- [Problem description]: Your output should match the listing below word for word, without any images.

------ Input data

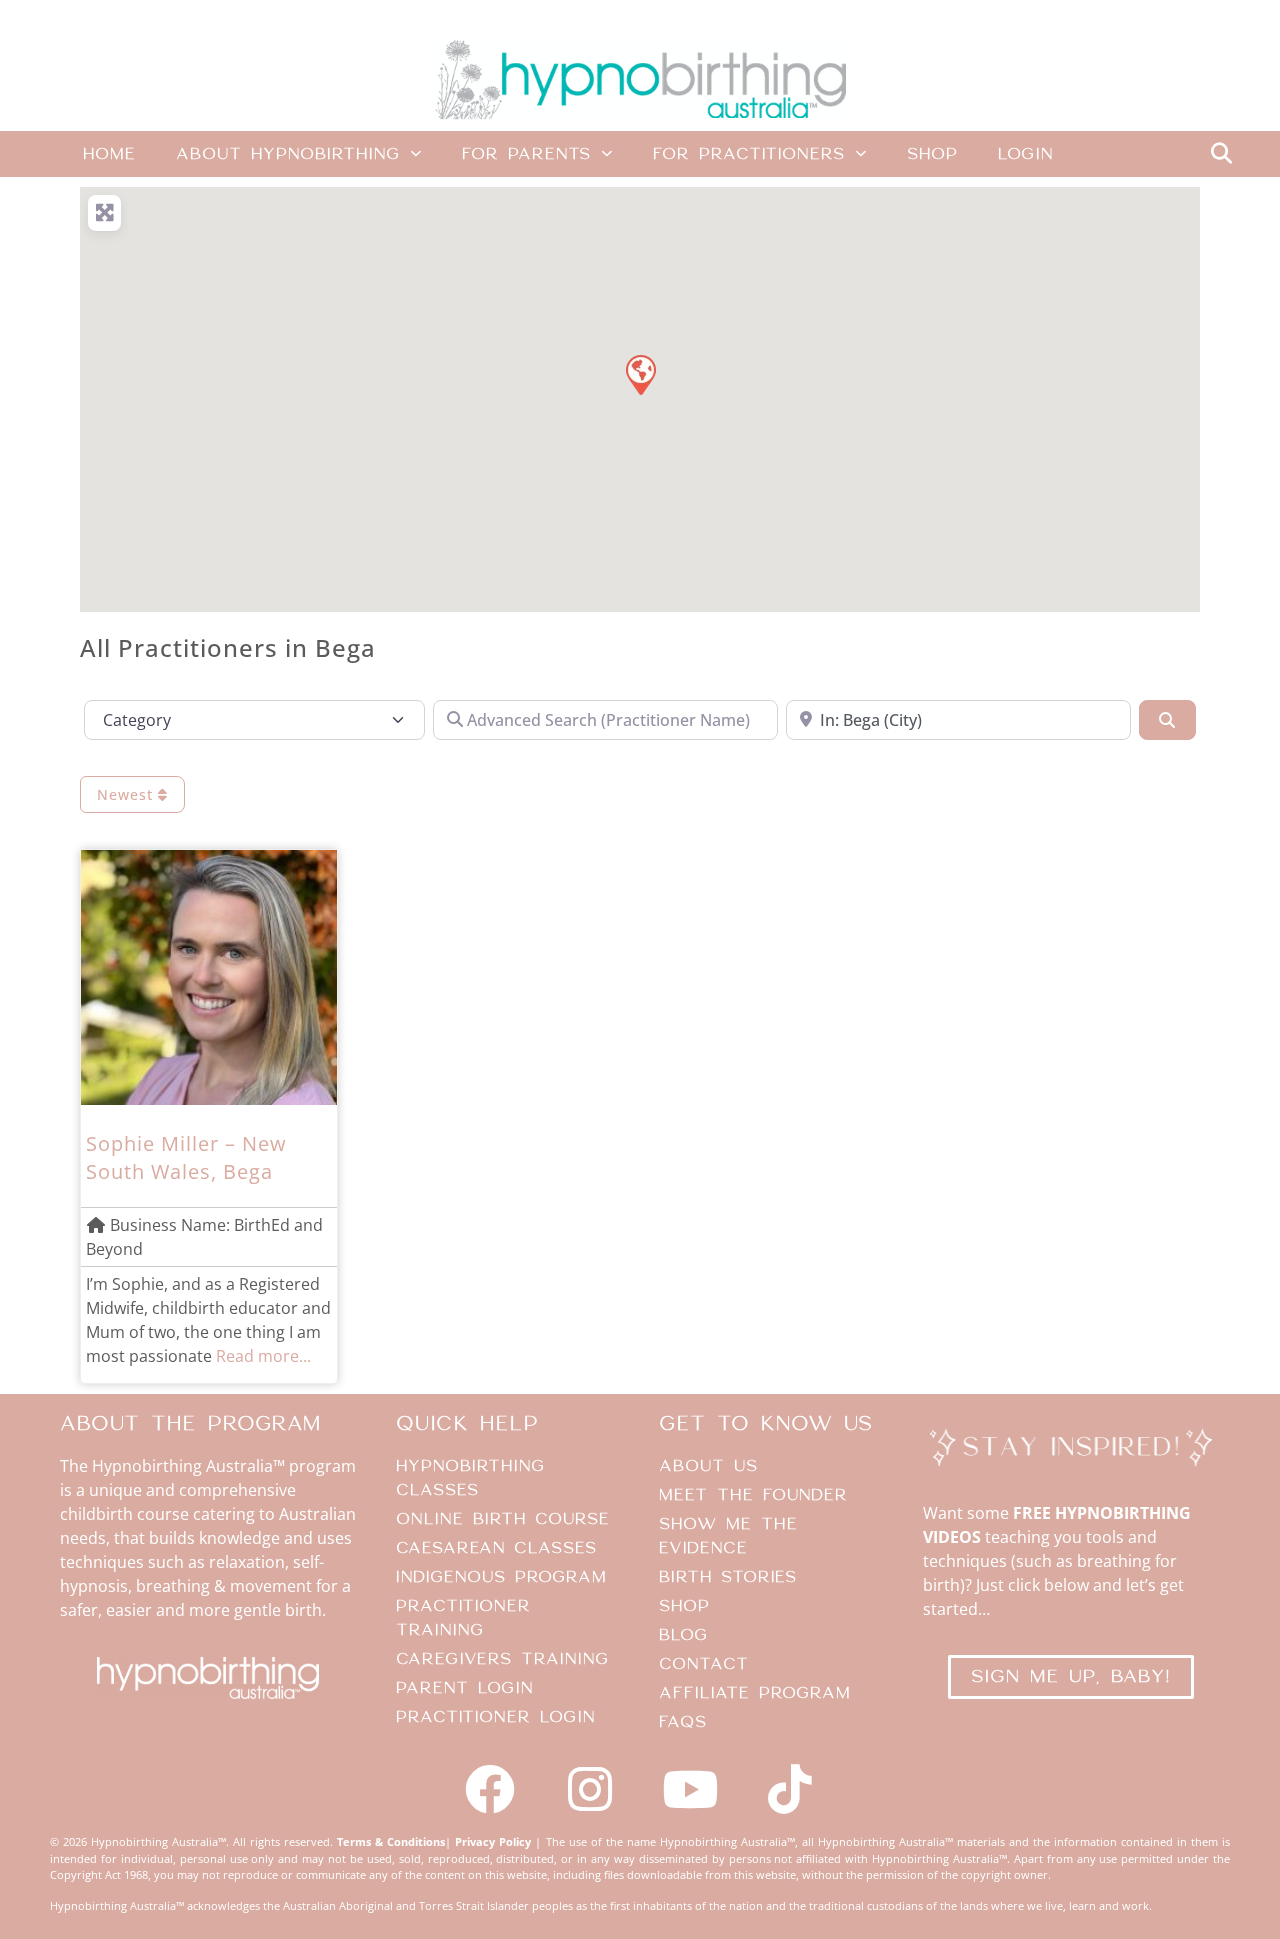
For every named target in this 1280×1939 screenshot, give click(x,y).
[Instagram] (590, 1789)
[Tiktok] (790, 1789)
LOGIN (1025, 154)
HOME (109, 154)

------------

- [Written response]:
For every named target in this 1280×1939 screenshot, give click(x,y).
[Instagram] (590, 1789)
[Tiktok] (790, 1789)
LOGIN (1025, 154)
HOME (109, 154)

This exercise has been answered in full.